Академики последнего века до Pождества Христова


Главным центром эклектизма была, однако, Академия. Уже некоторые из личных учеников Карнеада, как например, Метродор из Стратоники, Эсхин и вероятно также Хармид, отказались от убеждения в абсолютной непознаваемости вещей. Более определённо выразилась эта тенденция у ученика и преемника Клитомаха Филона из Лариссы (по крайней мере в последние годы его жизни).
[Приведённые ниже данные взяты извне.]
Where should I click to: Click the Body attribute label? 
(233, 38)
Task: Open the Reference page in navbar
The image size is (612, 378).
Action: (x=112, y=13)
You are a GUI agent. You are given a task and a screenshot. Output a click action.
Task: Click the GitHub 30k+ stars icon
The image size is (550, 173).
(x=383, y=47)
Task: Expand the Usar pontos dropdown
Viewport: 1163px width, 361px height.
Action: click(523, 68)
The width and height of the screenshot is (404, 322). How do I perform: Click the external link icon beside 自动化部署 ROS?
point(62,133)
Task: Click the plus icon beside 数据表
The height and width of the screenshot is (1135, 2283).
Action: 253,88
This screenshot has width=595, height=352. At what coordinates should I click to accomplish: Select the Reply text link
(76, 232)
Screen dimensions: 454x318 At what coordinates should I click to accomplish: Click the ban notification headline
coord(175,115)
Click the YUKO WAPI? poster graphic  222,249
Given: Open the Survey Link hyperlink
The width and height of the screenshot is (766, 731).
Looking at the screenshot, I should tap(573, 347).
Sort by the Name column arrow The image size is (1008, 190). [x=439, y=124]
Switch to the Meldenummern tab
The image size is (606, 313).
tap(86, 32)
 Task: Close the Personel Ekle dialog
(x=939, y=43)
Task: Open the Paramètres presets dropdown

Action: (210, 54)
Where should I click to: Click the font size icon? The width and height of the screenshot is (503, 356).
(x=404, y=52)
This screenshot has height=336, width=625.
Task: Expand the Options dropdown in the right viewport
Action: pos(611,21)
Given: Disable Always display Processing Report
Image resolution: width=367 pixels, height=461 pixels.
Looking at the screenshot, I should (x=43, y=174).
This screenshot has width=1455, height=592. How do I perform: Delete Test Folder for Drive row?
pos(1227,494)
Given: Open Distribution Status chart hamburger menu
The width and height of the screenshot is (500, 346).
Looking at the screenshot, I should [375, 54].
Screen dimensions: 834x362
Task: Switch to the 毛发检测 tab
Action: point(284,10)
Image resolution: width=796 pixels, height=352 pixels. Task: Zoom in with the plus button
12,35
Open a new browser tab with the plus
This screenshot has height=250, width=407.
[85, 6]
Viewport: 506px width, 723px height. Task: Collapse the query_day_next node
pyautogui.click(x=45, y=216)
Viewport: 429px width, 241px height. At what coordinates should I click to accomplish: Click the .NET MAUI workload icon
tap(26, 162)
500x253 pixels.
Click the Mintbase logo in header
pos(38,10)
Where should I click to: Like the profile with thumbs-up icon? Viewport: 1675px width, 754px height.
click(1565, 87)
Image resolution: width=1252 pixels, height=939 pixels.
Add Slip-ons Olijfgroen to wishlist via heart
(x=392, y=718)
Филон родился в 160/159 году до P. X., в 88 году бежал в Рим, где он был учителем Цицерона и умер до 79 года. Он не только ставил философии вообще задачу показывать человеку путь к блаженству, но хотел достигнуть этого посредством подробной этической теории, оспаривая ложные нравственные воззрения и внушая истинные; таким образом, он совершенно забывал о том воздержании от суждений, которого Карнеад придерживался и в этике, и, следовательно, не мог оставаться при точке зрения, которая делала спорной истинность всех убеждений.

Поэтому, хотя он и оспаривал вместе с Карнеадом стоическое учение о критерии и считал невозможным абсолютно достоверное знание, постижение вещей в смысле стоического «постигнутого представления», однако он не отрицал всякую познаваемость вещей и доказывал, что и Аркесилай и Карнеад не имели намерения её отрицать: ибо существует очевидность, которая даёт прочное, удовлетворяющее исследователя убеждение, хотя она и не достигает безусловной достоверности понятия.

Таким образом, Филон искал чего-то среднего между вероятностью и знанием.

Несостоятельность этой промежуточной позиции понял преемник Филона Антиох из Аскалона (умер в 68 году до P. X.), который, наряду с Филоном, слушал и стоика Мнесарха и в силу своего несогласия с новоакадемическим учением под конец вступил в спор с Филоном. Этот академик, который был другом Лукулла и которого слушал также Цицерон в Афинах, окончательно увёл Академию от скептицизма к эклектизму.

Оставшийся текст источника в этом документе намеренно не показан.